Yumuşacık mutfak örtüsü, içine aldığı cevizlerle bütünleşip onların
rengine boyanmıştı. Ezmeyi tahtanın üzerine döküp büyük bir bıçakla kıymaya
devam ettim. Bir daha bir daha, çapraz boydan boya. Ülkemin insanları gibiydi
cevizler; ezildikçe kucaklaşıyor, sonra yağı çıkana kadar tekrar eziliyor, alt
alta üst üste birbirine karışıyordu. Ayrılmıyorlardı hiç. Yine birlikte aynı
yola gideceklerdi. Ne kadar ayrışır gibi olsalar da özünde hep aynı yapıyı
taşıyacaklardı. Robot olmayınca 15 dakika falan sürmüştü. Robot olsa bzzzt 15 saniye…

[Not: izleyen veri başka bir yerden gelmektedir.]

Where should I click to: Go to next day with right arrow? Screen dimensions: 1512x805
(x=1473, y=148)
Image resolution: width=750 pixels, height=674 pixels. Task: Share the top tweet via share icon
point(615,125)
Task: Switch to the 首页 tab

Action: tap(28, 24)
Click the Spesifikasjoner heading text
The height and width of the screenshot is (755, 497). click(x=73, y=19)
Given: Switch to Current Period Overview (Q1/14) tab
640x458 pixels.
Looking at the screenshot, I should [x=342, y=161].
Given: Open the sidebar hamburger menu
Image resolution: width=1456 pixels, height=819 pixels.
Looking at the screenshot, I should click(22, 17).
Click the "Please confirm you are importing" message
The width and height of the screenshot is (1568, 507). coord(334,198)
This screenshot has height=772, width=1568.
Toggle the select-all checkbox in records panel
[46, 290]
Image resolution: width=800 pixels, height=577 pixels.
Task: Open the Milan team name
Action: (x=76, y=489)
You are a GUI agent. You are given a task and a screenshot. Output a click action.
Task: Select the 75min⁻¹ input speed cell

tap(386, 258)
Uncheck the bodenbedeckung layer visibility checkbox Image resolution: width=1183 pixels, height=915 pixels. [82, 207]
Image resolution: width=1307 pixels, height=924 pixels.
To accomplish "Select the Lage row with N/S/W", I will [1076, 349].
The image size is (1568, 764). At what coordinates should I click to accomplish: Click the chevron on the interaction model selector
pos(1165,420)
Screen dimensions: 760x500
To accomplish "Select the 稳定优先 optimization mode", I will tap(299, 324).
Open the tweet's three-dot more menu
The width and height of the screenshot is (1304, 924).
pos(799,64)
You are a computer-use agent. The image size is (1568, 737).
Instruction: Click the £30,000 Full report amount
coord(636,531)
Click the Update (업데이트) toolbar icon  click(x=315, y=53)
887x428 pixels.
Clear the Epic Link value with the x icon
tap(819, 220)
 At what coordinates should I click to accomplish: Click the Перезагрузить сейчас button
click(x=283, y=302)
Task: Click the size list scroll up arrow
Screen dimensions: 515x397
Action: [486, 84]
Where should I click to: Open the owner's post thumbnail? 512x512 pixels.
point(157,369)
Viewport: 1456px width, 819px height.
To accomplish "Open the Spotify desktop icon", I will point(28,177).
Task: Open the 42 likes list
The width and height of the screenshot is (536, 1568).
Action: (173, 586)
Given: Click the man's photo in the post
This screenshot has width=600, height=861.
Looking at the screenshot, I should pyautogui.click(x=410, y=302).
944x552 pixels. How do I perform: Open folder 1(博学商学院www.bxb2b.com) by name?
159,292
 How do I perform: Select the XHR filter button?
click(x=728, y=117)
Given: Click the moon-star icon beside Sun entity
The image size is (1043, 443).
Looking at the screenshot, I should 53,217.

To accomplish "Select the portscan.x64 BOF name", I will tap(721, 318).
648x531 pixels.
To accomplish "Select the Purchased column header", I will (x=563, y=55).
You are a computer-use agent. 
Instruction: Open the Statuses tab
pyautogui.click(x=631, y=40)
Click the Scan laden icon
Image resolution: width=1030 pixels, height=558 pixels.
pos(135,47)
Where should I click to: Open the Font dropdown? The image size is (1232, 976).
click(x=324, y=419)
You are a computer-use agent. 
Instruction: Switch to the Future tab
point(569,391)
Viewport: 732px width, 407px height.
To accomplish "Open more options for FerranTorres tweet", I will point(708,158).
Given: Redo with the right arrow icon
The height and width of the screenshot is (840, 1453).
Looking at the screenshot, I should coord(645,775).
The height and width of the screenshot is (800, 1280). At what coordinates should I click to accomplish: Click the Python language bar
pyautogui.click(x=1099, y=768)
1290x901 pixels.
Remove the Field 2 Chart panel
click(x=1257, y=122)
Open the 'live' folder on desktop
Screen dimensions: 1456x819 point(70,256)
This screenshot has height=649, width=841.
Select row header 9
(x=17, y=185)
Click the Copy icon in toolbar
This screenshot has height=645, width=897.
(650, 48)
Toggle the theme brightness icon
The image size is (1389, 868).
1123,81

Kadın eli değmiş, şefkatle birleştirilmiş, sabırla çevrelenmiş bir şeyler kokardı
eskiden mutfaklarda… Yeniliklerin ışığında kurumaya yüz tutmuş eski zevklerimizle
değerlerimizin uzaklığını hatırlattı bana. Kadınların nasıl da içini
yemeklerine döktüğünü ve sanatçıların eserlerine ve annelerin çocuklarına…
Ne kadar alışmışız aslında işlerimizi kolayca halletmeye…
Eskiden her yere yürürdü insanlar, arabalar yokken. Ağrı kesmeden olurdu
ameliyatlar ve doğumlar. Çaresizdi kimi zorluklar…
Daha bir vakit aldı ama daha bir tatlı geldi yemesi sonra…
Zorlaştıkça daha kıymetli oluveriyor bazı şeyler. Kolaylaştıkça daha
sıkıcı, daha sıradan ve daha monoton bazen. Hayatın kendisi gibi.

Gökyüzünü tüm cömertliğiyle boyayan parlak, iddialı, huzurlu bir lacivert
hâkimdi geceye. Komşu evlerden bitmeyen sohbetlerin ısrarlı sesi geliyordu.
Bizim gibi değillerdi. Kimse kimse gibi değildi zaten. Güzeldi sesler; sesleri
duyabilmek. Sesleri sevebilmek güzeldi. Sert başlayan günlerin yumuşak
gecelerindendi. Hayat zorlaştıkça yılmamalı, daha çok çalışmalıydık. Bize ucu
değdirilmemiş hiç bilinmeyen düşünceleri keşfetmeli, mutlaka farklı yollar
aramalı, farklı şeyler denemeliydik. Daha az sızlanmalı, daha çok üretmeliydik.
Cevizleri ince ince kıymalıydık. Ama yalnız ama beraber…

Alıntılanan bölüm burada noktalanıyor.